Re: [PATCH v2 0/5] perf: KVM: Enable callchains for guests
From: Marc Zyngier
Date: Wed Oct 11 2023 - 12:45:49 EST
On Sun, 08 Oct 2023 15:48:17 +0100,
Tianyi Liu <i.pear@xxxxxxxxxxx> wrote:
>
> Hi there,
>
> This series of patches enables callchains for guests (used by perf kvm),
> which holds the top spot on the perf wiki TODO list [1]. This allows users
> to perform guest OS callchain or performance analysis from external
> using PMU events.
>
> The event processing flow is as follows (shown as backtrace):
> #0 kvm_arch_vcpu_get_frame_pointer / kvm_arch_vcpu_read_virt (per arch)
> #1 kvm_guest_get_frame_pointer / kvm_guest_read_virt
> <callback function pointers in `struct perf_guest_info_callbacks`>
> #2 perf_guest_get_frame_pointer / perf_guest_read_virt
> #3 perf_callchain_guest
> #4 get_perf_callchain
> #5 perf_callchain
>
> Between #0 and #1 is the interface between KVM and the arch-specific
> impl, while between #1 and #2 is the interface between Perf and KVM.
> The 1st patch implements #0. The 2nd patch extends interfaces between #1
> and #2, while the 3rd patch implements #1. The 4th patch implements #3
> and modifies #4 #5. The last patch is for userspace utils.
>
> Since arm64 hasn't provided some foundational infrastructure (interface
> for reading from a virtual address of guest), the arm64 implementation
> is stubbed for now because it's a bit complex, and will be implemented
> later.
I hope you realise that such an "interface" would be, by definition,
fragile and very likely to break in a subtle way. The only existing
case where we walk the guest's page tables is for NV, and even that is
extremely fragile.
Given that, I really wonder why this needs to happen in the kernel.
Userspace has all the required information to interrupt a vcpu and
walk its current context, without any additional kernel support. What
are the bits here that cannot be implemented anywhere else?
>
> Tested with both 32-bit and 64-bit guest operating systems / unikernels,
> that `perf script` could correctly show the certain callchains.
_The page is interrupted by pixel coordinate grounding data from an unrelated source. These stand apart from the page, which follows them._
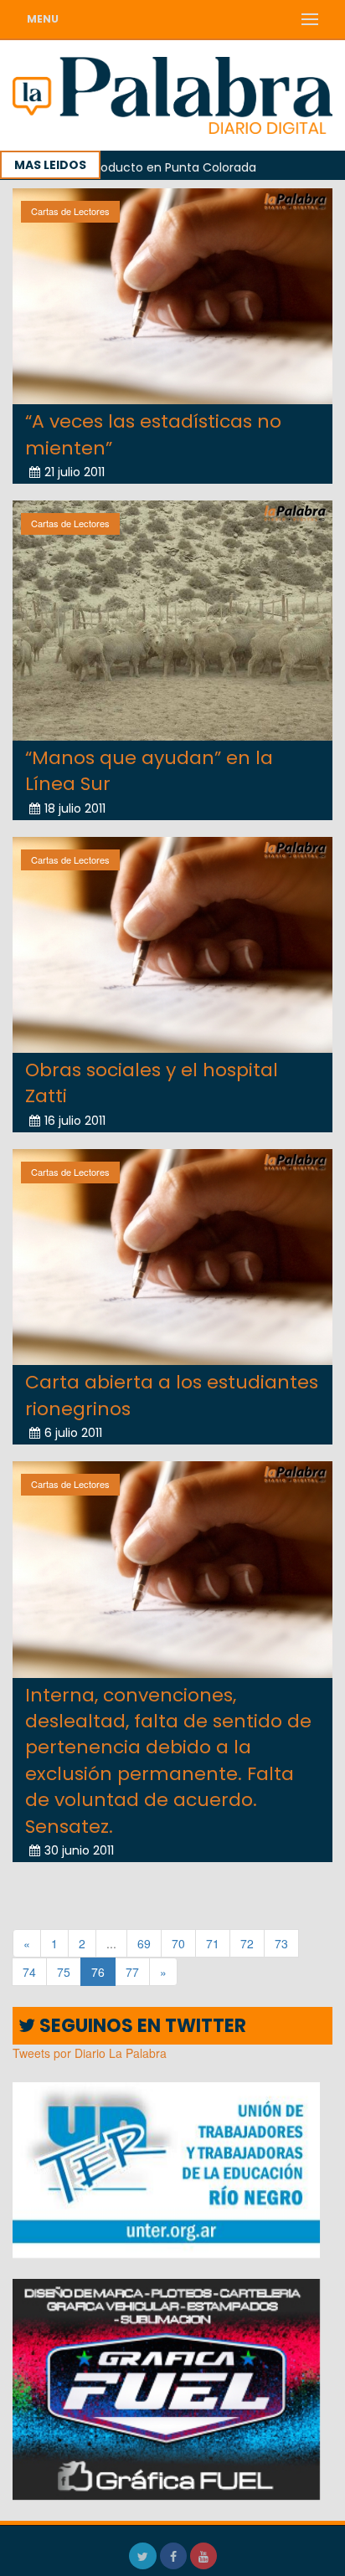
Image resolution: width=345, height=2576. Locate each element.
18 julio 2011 (75, 808)
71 (212, 1943)
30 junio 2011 (79, 1850)
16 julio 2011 (75, 1120)
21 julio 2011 (74, 472)
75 (63, 1971)
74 (29, 1971)
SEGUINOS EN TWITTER (140, 2026)
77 (132, 1971)
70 (178, 1943)
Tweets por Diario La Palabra (90, 2053)
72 (247, 1943)
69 (144, 1943)
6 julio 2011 (73, 1432)
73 (281, 1943)
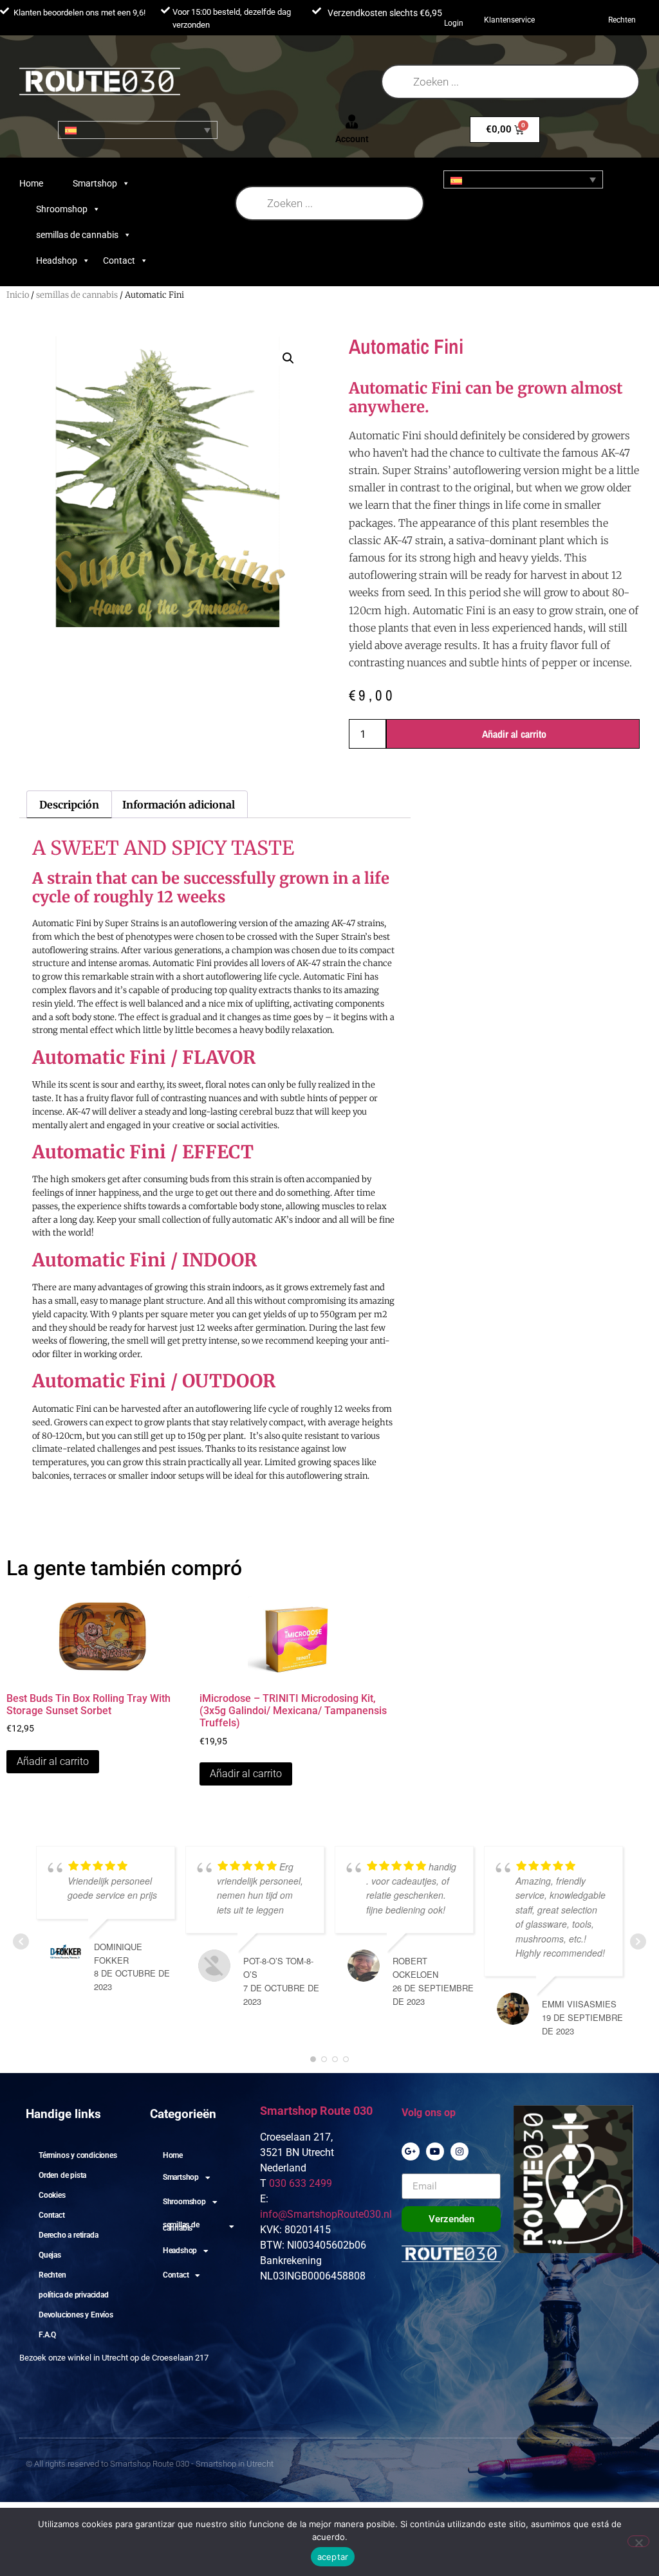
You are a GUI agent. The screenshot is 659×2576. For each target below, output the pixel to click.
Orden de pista (62, 2175)
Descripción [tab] (69, 804)
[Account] (352, 121)
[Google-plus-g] (411, 2151)
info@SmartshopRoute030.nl (326, 2214)
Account (352, 139)
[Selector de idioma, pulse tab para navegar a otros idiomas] (138, 130)
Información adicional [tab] (178, 804)
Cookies (52, 2195)
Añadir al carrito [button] (53, 1761)
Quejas (50, 2255)
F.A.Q (47, 2334)
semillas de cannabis (77, 235)
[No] (638, 2541)
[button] (288, 358)
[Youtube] (435, 2151)
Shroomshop (62, 209)
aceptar (333, 2557)
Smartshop (95, 183)
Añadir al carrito (514, 734)
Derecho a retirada (68, 2235)
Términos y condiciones (78, 2155)
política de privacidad (74, 2294)
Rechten (622, 19)
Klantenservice (509, 19)
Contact (119, 260)
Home (31, 183)
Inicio (17, 294)
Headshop (56, 260)
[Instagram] (459, 2151)
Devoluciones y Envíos (76, 2314)
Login (453, 23)
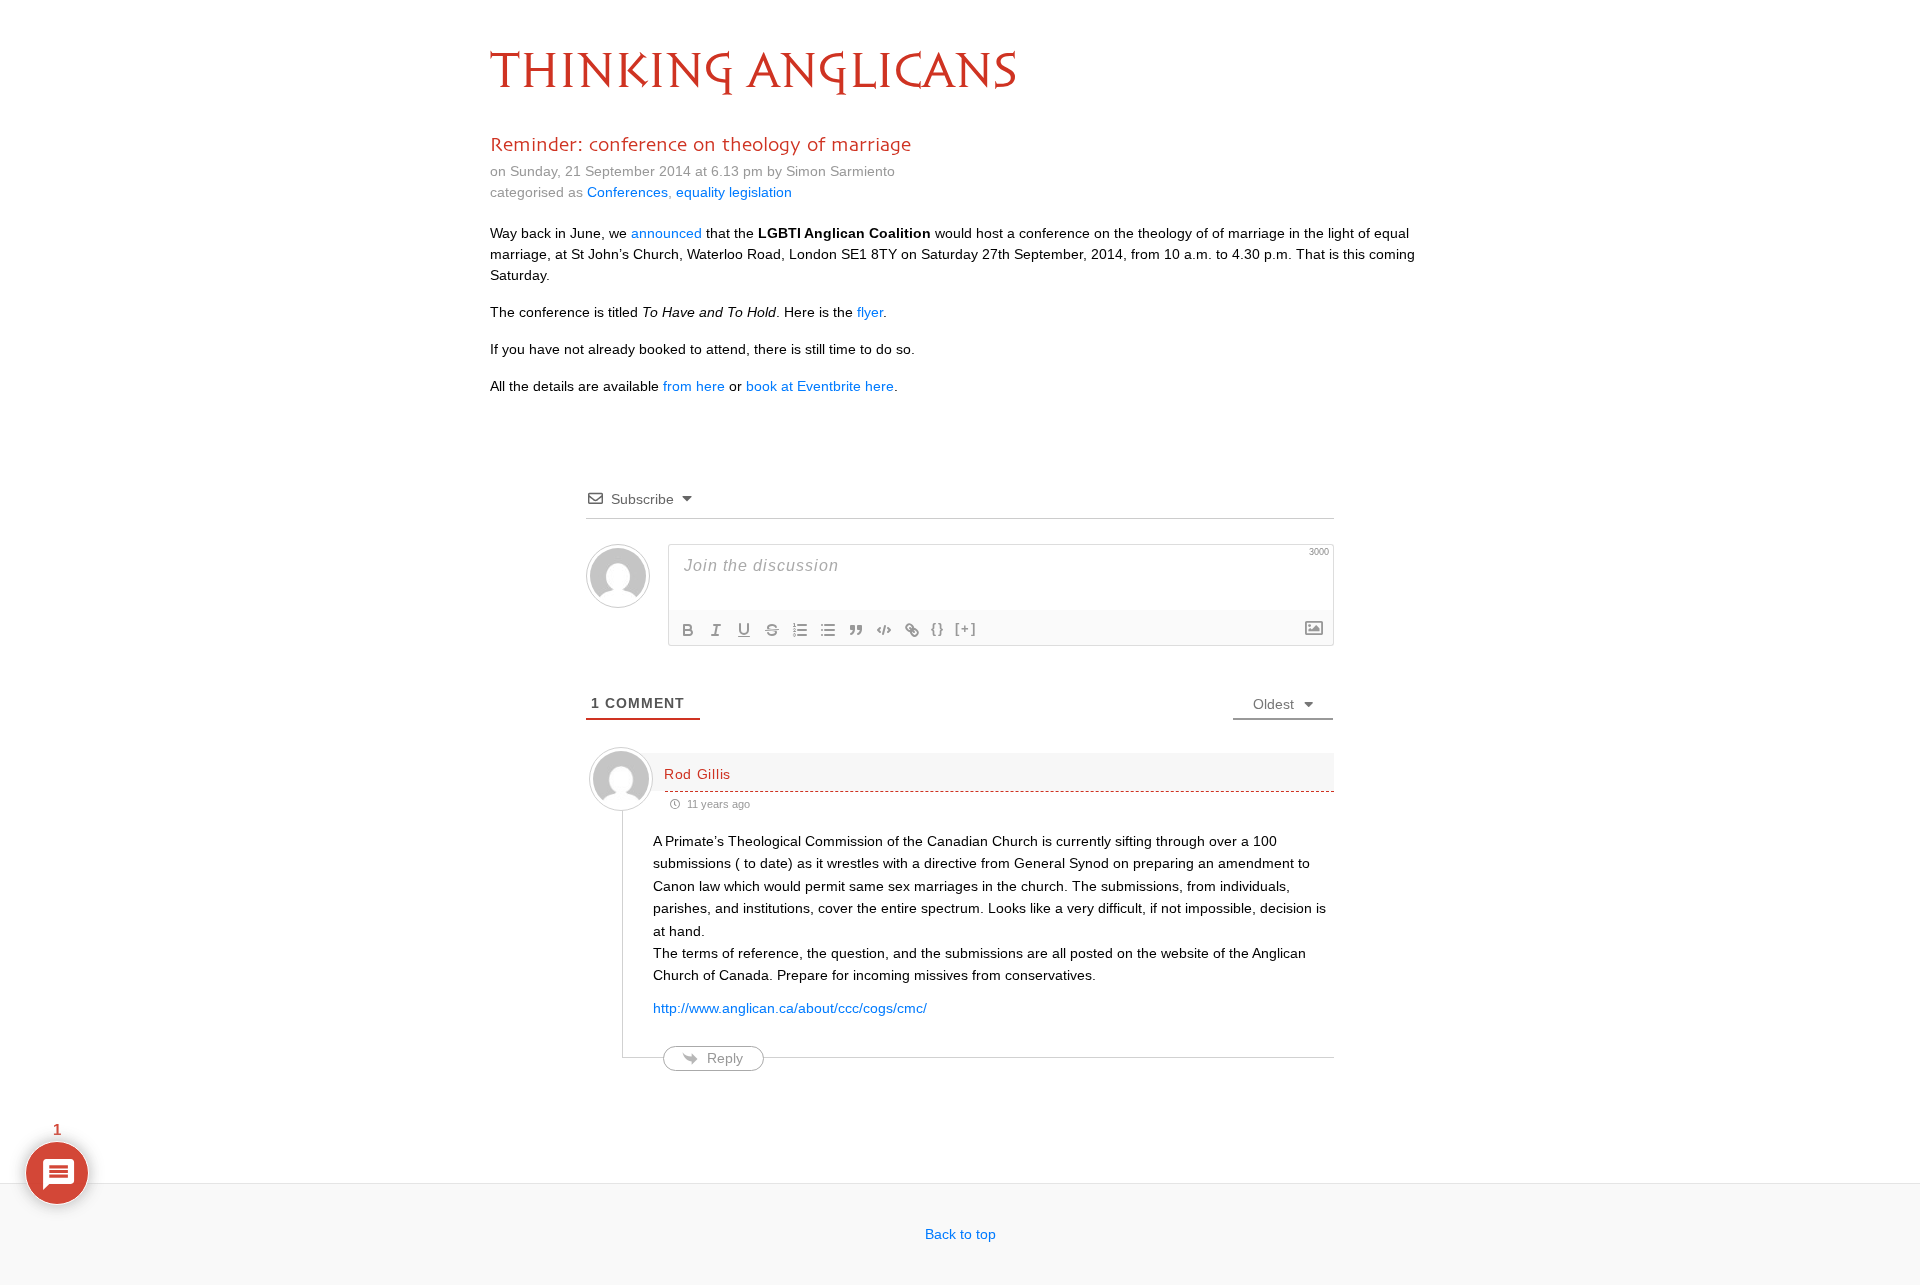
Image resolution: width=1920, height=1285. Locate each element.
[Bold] (688, 630)
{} (938, 628)
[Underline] (744, 630)
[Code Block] (884, 630)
> FlameGraphs can also be generated with this series of patches and [2].
>
> Any feedback will be greatly appreciated.
>
> [1] https://perf.wiki.kernel.org/index.php/Todo
> [2] https://github.com/brendangregg/FlameGraph
>
> v1:
> https://lore.kernel.org/kvm/SYYP282MB108686A73C0F896D90D246569DE5A@xxxxxxxxxxxxxxxxxxxxxxxxxxxxxxxxxxxxxx/
>
> Changes since v1:
> - v1 only includes partial KVM modifications, while v2 is a complete
> implementation. Also updated based on Sean's feedback.
>
> Tianyi Liu (5):
> KVM: Add arch specific interfaces for sampling guest callchains
> perf kvm: Introduce guest interfaces for sampling callchains
> KVM: implement new perf interfaces
> perf kvm: Support sampling guest callchains
> perf tools: Support PERF_CONTEXT_GUEST_* flags
>
> arch/arm64/kvm/arm.c | 17 +++++++++
Given that there is more to KVM than just arm64 and x86, I suggest
that you move the lack of support for this feature into the main KVM
code.
Thanks,
M.
--
Without deviation from the norm, progress is not possible.